Wszyscy są podekscytowani nie tylko tą rywalizacją, ale również nerwowym odliczaniem czy Aleksandr Owieczkin zdąży poprawić rekord strzelecki Wayne'a Gretzky'ego. „Owi” strzelił 889. gola (56 min) i brakuje mu zaledwie sześciu, by włożyć koronę najskuteczniejszego zawodnika wszech czasów. Dla lidera i kapitana „Stołecznych” było to 36. trafienie w tym sezonie oraz 102. punkt (57 goli+45 asyst) w 75 meczach przeciwko drużynie Jets i jest to największa liczba goli oraz punktów zdobytych przez któregokolwiek zawodnika przeciwko tej drużynie.

- Cieszę się, że zdobył gola i jest coraz bliżej celu. Nie ma jednak powodu się radować, że dokonał tego w spotkaniu z nami, ale w naszym przypadku liczy się końcowy efekt - stwierdził trener „Odrzutowców”, Scott Arniel.

Nim Owieczkin doprowadził do remisu, trwała zacięta walka. Mogła ona przypaść kibicom do gustu, bo stała na wysokim poziomie. Logan Thompson, bramkarz „Stołecznych”, obronił 22 strzały, ale w regulaminowym czasie pokonali go: Josh Morrissey (7) i Mason Appleton (40), a potem wspomniany Ehlers. Connor Hellebuyck, jego vis-a-vis, miał 27 udanych interwencji, a obok Owieczkina trafił jeszcze Andrew Mangiapane (20).

Winnipegowi pozostało 10 meczów, zaś Washingtonowi 11 do końca tej części sezonu i trudno przewidzieć, co się wydarzy. W każdym spotkaniu można się potknąć i nie ma znaczenia, czy z rywalem z czołówki, czy z dołu tabeli.
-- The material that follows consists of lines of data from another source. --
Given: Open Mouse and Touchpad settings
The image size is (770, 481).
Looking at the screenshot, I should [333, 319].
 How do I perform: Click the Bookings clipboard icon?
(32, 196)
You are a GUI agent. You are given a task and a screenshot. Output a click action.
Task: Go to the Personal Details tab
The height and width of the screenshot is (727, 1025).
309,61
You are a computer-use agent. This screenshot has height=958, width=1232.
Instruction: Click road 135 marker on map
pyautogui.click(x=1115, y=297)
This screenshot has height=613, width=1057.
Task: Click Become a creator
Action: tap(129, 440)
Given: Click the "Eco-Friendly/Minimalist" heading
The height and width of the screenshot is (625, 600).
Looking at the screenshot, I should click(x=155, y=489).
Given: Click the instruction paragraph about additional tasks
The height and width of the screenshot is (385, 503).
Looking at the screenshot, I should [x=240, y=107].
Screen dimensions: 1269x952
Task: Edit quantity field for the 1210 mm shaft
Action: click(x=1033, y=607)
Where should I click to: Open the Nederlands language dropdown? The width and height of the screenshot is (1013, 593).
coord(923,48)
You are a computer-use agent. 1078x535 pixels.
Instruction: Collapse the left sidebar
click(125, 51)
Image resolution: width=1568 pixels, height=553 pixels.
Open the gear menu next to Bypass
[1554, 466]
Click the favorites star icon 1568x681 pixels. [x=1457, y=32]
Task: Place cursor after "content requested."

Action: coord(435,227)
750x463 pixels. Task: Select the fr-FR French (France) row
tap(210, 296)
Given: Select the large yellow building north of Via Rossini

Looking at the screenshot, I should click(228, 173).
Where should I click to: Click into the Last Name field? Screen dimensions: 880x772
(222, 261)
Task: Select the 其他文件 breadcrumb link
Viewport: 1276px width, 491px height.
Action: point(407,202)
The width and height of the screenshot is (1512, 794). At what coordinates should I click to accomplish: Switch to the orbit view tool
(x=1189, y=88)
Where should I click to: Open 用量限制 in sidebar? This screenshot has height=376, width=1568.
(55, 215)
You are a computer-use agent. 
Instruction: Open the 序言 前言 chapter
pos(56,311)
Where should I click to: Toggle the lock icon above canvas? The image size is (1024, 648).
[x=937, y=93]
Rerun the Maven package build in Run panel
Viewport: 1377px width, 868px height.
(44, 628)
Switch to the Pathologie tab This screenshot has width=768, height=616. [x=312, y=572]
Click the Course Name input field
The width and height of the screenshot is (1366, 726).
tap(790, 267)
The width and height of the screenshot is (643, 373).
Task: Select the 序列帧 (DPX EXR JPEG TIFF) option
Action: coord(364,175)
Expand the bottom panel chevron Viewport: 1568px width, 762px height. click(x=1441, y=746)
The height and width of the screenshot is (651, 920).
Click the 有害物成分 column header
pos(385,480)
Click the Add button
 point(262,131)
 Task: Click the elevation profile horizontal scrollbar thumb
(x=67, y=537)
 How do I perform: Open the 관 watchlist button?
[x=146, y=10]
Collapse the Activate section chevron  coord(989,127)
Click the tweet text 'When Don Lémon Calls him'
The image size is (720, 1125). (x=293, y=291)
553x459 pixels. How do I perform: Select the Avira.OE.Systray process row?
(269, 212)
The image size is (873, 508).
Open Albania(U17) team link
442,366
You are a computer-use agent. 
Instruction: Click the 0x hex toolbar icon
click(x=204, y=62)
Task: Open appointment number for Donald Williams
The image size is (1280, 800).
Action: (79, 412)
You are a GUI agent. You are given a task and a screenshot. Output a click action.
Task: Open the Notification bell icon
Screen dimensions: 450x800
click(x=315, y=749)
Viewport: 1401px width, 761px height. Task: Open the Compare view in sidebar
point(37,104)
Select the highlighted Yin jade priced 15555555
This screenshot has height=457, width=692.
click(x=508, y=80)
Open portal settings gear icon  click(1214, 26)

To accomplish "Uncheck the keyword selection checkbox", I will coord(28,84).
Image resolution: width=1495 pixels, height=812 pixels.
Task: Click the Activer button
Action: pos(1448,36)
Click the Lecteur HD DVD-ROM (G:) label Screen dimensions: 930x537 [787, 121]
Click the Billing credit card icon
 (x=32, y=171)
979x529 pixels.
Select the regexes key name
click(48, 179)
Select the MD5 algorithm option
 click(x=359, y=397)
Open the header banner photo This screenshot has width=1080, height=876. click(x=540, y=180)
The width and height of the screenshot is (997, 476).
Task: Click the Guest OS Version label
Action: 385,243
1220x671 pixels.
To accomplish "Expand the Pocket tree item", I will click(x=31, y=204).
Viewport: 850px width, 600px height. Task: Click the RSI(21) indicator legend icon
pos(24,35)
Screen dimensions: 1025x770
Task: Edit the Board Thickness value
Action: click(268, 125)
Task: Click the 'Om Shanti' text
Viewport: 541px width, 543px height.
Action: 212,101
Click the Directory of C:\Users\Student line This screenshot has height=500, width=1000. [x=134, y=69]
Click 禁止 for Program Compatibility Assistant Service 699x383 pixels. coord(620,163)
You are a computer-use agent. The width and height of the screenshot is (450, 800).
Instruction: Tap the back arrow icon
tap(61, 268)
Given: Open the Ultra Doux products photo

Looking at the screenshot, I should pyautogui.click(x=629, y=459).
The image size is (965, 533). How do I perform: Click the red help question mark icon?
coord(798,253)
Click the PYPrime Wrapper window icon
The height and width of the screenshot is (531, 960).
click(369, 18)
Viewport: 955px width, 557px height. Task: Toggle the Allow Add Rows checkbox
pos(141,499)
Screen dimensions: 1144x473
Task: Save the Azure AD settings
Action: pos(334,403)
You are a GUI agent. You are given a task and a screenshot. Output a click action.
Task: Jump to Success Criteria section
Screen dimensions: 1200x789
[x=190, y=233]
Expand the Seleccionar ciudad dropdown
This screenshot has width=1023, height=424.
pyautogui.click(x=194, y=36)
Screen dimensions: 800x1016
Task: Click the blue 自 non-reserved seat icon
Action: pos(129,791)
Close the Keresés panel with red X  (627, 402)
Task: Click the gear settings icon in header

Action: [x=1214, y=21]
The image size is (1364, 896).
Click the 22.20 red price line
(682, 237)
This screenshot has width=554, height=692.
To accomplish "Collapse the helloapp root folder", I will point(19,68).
Winnipeg – Washington 3:2 i Calgary – Seattle 4:3 oba po dogrywkach, Carolina – Nashville 1:3, Tampa Bay – Pittsburgh 6:1, Buffalo – Ottawa 3:2, Toronto – Philadelphia 7:2, St. Louis – Montreal 6:1, Minnesota – Vegas 1:5, Colorado – Detroit 5:2, Los Angeles – NY Rangers 3:1.